[Items listed in a dataset]
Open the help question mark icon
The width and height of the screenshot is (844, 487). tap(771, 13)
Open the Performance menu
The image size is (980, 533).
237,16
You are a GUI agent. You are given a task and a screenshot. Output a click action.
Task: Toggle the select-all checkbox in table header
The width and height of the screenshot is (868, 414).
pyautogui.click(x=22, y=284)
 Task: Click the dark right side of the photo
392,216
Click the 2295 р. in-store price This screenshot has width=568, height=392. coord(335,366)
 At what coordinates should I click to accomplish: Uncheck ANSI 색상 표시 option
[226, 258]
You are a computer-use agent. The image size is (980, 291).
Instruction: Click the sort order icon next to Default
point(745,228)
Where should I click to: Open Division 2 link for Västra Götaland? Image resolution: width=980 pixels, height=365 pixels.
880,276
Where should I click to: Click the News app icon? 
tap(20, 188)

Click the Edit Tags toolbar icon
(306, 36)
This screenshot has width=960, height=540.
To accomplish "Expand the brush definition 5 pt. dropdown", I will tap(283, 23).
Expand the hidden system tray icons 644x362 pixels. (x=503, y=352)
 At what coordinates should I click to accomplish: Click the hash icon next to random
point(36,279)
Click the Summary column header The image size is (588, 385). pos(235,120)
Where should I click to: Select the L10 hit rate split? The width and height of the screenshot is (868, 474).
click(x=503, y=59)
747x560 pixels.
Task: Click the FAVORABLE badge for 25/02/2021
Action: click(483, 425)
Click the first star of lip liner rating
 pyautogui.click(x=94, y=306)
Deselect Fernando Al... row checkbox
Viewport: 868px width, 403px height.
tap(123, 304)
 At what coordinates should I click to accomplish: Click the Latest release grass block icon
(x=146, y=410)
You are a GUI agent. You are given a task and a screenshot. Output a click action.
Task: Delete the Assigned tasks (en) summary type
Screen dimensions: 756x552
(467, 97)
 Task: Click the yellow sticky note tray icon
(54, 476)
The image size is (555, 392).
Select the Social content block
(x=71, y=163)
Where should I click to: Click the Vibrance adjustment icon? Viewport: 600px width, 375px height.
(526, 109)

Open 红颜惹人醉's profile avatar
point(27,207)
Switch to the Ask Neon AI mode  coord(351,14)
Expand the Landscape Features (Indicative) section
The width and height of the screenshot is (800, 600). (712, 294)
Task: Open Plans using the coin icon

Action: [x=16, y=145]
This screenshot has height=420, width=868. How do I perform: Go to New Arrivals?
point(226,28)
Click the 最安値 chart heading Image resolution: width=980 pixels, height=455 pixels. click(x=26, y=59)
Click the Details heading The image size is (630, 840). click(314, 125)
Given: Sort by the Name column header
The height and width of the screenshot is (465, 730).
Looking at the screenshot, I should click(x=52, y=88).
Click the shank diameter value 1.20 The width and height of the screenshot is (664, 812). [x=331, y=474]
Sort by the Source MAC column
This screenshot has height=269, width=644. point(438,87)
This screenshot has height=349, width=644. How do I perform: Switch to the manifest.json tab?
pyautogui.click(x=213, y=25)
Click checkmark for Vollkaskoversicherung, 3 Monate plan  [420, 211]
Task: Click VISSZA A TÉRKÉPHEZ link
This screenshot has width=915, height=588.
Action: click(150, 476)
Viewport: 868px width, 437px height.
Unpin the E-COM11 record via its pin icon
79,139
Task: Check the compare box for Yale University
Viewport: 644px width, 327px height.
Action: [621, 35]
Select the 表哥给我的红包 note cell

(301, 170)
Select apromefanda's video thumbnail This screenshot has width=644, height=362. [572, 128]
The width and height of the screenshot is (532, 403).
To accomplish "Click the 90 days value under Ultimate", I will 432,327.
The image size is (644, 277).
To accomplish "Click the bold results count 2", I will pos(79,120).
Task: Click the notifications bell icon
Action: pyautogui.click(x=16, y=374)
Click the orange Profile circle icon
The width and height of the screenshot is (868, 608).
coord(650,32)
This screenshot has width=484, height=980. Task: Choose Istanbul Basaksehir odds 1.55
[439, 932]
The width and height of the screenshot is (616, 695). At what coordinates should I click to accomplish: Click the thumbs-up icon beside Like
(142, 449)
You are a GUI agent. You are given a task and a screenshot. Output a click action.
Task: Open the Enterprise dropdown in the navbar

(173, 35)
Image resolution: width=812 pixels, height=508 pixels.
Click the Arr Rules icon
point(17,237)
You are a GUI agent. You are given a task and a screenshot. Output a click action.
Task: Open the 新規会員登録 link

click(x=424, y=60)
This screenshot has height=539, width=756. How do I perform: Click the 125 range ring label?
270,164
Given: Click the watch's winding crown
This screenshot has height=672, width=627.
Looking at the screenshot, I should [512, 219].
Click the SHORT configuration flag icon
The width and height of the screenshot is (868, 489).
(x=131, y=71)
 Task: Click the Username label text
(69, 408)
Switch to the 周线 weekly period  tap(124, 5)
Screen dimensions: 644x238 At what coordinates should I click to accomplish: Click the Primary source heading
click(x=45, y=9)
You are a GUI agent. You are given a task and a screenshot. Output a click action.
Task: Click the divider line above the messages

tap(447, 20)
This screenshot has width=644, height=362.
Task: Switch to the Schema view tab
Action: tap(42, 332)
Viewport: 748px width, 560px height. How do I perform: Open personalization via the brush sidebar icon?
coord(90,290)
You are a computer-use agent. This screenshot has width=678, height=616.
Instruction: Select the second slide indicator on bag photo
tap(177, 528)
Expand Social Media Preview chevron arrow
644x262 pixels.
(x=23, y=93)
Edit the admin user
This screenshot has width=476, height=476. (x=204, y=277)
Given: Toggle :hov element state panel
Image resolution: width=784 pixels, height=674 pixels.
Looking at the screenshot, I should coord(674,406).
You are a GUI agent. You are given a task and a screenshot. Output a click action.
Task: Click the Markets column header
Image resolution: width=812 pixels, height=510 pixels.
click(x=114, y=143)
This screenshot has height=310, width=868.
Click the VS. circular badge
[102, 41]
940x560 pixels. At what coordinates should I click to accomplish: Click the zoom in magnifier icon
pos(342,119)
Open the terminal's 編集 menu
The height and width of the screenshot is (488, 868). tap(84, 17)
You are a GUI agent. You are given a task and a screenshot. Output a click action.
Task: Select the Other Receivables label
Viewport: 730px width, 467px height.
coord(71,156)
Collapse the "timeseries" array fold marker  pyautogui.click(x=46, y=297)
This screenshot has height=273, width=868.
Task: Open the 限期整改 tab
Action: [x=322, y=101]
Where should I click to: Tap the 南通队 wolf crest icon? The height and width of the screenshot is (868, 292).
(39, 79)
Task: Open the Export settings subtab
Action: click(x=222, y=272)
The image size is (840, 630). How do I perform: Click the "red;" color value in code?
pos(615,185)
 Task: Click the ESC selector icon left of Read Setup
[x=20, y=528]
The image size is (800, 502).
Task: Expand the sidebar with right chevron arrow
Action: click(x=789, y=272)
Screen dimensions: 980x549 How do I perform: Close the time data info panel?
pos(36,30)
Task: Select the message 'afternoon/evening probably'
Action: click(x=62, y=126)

Assignment: Retype all of the records above, keeping them identical.

Solution to this exercise:
Open the help question mark icon
The width and height of the screenshot is (844, 487). tap(771, 13)
Open the Performance menu
The image size is (980, 533).
237,16
You are a GUI agent. You are given a task and a screenshot. Output a click action.
Task: Toggle the select-all checkbox in table header
The width and height of the screenshot is (868, 414).
pyautogui.click(x=22, y=284)
 Task: Click the dark right side of the photo
392,216
Click the 2295 р. in-store price This screenshot has width=568, height=392. coord(335,366)
 At what coordinates should I click to accomplish: Uncheck ANSI 색상 표시 option
[226, 258]
You are a computer-use agent. The image size is (980, 291).
Instruction: Click the sort order icon next to Default
point(745,228)
Where should I click to: Open Division 2 link for Västra Götaland? Image resolution: width=980 pixels, height=365 pixels.
880,276
Where should I click to: Click the News app icon? 
tap(20, 188)

Click the Edit Tags toolbar icon
(306, 36)
This screenshot has width=960, height=540.
To accomplish "Expand the brush definition 5 pt. dropdown", I will tap(283, 23).
Expand the hidden system tray icons 644x362 pixels. (x=503, y=352)
 At what coordinates should I click to accomplish: Click the hash icon next to random
point(36,279)
Click the Summary column header The image size is (588, 385). pos(235,120)
Where should I click to: Select the L10 hit rate split? The width and height of the screenshot is (868, 474).
click(x=503, y=59)
747x560 pixels.
Task: Click the FAVORABLE badge for 25/02/2021
Action: click(483, 425)
Click the first star of lip liner rating
 pyautogui.click(x=94, y=306)
Deselect Fernando Al... row checkbox
Viewport: 868px width, 403px height.
tap(123, 304)
 At what coordinates should I click to accomplish: Click the Latest release grass block icon
(x=146, y=410)
You are a GUI agent. You are given a task and a screenshot. Output a click action.
Task: Delete the Assigned tasks (en) summary type
Screen dimensions: 756x552
(467, 97)
 Task: Click the yellow sticky note tray icon
(54, 476)
The image size is (555, 392).
Select the Social content block
(x=71, y=163)
Where should I click to: Click the Vibrance adjustment icon? Viewport: 600px width, 375px height.
(526, 109)

Open 红颜惹人醉's profile avatar
point(27,207)
Switch to the Ask Neon AI mode  coord(351,14)
Expand the Landscape Features (Indicative) section
The width and height of the screenshot is (800, 600). (712, 294)
Task: Open Plans using the coin icon

Action: [x=16, y=145]
This screenshot has height=420, width=868. How do I perform: Go to New Arrivals?
point(226,28)
Click the 最安値 chart heading Image resolution: width=980 pixels, height=455 pixels. click(x=26, y=59)
Click the Details heading The image size is (630, 840). click(314, 125)
Given: Sort by the Name column header
The height and width of the screenshot is (465, 730).
Looking at the screenshot, I should click(x=52, y=88).
Click the shank diameter value 1.20 The width and height of the screenshot is (664, 812). [x=331, y=474]
Sort by the Source MAC column
This screenshot has height=269, width=644. point(438,87)
This screenshot has height=349, width=644. How do I perform: Switch to the manifest.json tab?
pyautogui.click(x=213, y=25)
Click checkmark for Vollkaskoversicherung, 3 Monate plan  [420, 211]
Task: Click VISSZA A TÉRKÉPHEZ link
This screenshot has width=915, height=588.
Action: click(150, 476)
Viewport: 868px width, 437px height.
Unpin the E-COM11 record via its pin icon
79,139
Task: Check the compare box for Yale University
Viewport: 644px width, 327px height.
Action: [621, 35]
Select the 表哥给我的红包 note cell

(301, 170)
Select apromefanda's video thumbnail This screenshot has width=644, height=362. [572, 128]
The width and height of the screenshot is (532, 403).
To accomplish "Click the 90 days value under Ultimate", I will 432,327.
The image size is (644, 277).
To accomplish "Click the bold results count 2", I will pos(79,120).
Task: Click the notifications bell icon
Action: pyautogui.click(x=16, y=374)
Click the orange Profile circle icon
The width and height of the screenshot is (868, 608).
coord(650,32)
This screenshot has width=484, height=980. Task: Choose Istanbul Basaksehir odds 1.55
[439, 932]
The width and height of the screenshot is (616, 695). At what coordinates should I click to accomplish: Click the thumbs-up icon beside Like
(142, 449)
You are a GUI agent. You are given a task and a screenshot. Output a click action.
Task: Open the Enterprise dropdown in the navbar

(173, 35)
Image resolution: width=812 pixels, height=508 pixels.
Click the Arr Rules icon
point(17,237)
You are a GUI agent. You are given a task and a screenshot. Output a click action.
Task: Open the 新規会員登録 link

click(x=424, y=60)
This screenshot has height=539, width=756. How do I perform: Click the 125 range ring label?
270,164
Given: Click the watch's winding crown
This screenshot has height=672, width=627.
Looking at the screenshot, I should [512, 219].
Click the SHORT configuration flag icon
The width and height of the screenshot is (868, 489).
(x=131, y=71)
 Task: Click the Username label text
(69, 408)
Switch to the 周线 weekly period  tap(124, 5)
Screen dimensions: 644x238 At what coordinates should I click to accomplish: Click the Primary source heading
click(x=45, y=9)
You are a GUI agent. You are given a task and a screenshot. Output a click action.
Task: Click the divider line above the messages

tap(447, 20)
This screenshot has width=644, height=362.
Task: Switch to the Schema view tab
Action: tap(42, 332)
Viewport: 748px width, 560px height. How do I perform: Open personalization via the brush sidebar icon?
coord(90,290)
You are a computer-use agent. This screenshot has width=678, height=616.
Instruction: Select the second slide indicator on bag photo
tap(177, 528)
Expand Social Media Preview chevron arrow
644x262 pixels.
(x=23, y=93)
Edit the admin user
This screenshot has width=476, height=476. (x=204, y=277)
Given: Toggle :hov element state panel
Image resolution: width=784 pixels, height=674 pixels.
Looking at the screenshot, I should coord(674,406).
You are a GUI agent. You are given a task and a screenshot. Output a click action.
Task: Click the Markets column header
Image resolution: width=812 pixels, height=510 pixels.
click(x=114, y=143)
This screenshot has height=310, width=868.
Click the VS. circular badge
[102, 41]
940x560 pixels. At what coordinates should I click to accomplish: Click the zoom in magnifier icon
pos(342,119)
Open the terminal's 編集 menu
The height and width of the screenshot is (488, 868). tap(84, 17)
You are a GUI agent. You are given a task and a screenshot. Output a click action.
Task: Select the Other Receivables label
Viewport: 730px width, 467px height.
coord(71,156)
Collapse the "timeseries" array fold marker  pyautogui.click(x=46, y=297)
This screenshot has height=273, width=868.
Task: Open the 限期整改 tab
Action: [x=322, y=101]
Where should I click to: Tap the 南通队 wolf crest icon? The height and width of the screenshot is (868, 292).
(39, 79)
Task: Open the Export settings subtab
Action: click(x=222, y=272)
The image size is (840, 630). How do I perform: Click the "red;" color value in code?
pos(615,185)
 Task: Click the ESC selector icon left of Read Setup
[x=20, y=528]
The image size is (800, 502).
Task: Expand the sidebar with right chevron arrow
Action: click(x=789, y=272)
Screen dimensions: 980x549 How do I perform: Close the time data info panel?
pos(36,30)
Task: Select the message 'afternoon/evening probably'
Action: click(x=62, y=126)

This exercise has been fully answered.